WHAT YOU NEED TO DO
Reproduce the data below verbatim, from its first line through the line containing "will [477, 96].", with both of those lines included.

INPUT MATERIAL
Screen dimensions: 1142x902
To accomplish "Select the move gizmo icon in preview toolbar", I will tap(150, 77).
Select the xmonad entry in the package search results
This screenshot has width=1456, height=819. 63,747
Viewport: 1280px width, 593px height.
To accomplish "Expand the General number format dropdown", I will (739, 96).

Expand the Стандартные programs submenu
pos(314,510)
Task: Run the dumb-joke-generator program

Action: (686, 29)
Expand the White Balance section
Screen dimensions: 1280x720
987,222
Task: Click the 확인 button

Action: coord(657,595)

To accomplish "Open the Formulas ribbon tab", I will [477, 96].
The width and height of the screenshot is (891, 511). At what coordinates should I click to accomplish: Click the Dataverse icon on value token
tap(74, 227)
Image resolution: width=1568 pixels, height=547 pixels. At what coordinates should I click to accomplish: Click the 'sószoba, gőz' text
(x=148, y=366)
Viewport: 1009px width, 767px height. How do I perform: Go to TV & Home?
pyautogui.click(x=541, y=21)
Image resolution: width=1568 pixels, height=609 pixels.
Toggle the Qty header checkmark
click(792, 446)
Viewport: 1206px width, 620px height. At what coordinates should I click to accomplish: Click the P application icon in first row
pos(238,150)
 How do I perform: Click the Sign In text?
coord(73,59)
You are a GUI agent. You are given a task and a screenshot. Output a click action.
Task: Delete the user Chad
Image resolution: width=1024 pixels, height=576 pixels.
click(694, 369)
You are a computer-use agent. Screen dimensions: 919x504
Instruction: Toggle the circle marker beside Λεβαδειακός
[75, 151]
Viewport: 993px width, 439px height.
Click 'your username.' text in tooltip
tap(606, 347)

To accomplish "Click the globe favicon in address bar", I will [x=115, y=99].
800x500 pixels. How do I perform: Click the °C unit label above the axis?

COMPLETED EXERCISE
Screen dimensions: 1142x902
To accomplish "Select the move gizmo icon in preview toolbar", I will tap(150, 77).
Select the xmonad entry in the package search results
This screenshot has width=1456, height=819. 63,747
Viewport: 1280px width, 593px height.
To accomplish "Expand the General number format dropdown", I will (739, 96).

Expand the Стандартные programs submenu
pos(314,510)
Task: Run the dumb-joke-generator program

Action: (686, 29)
Expand the White Balance section
Screen dimensions: 1280x720
987,222
Task: Click the 확인 button

Action: coord(657,595)

To accomplish "Open the Formulas ribbon tab", I will [477, 96].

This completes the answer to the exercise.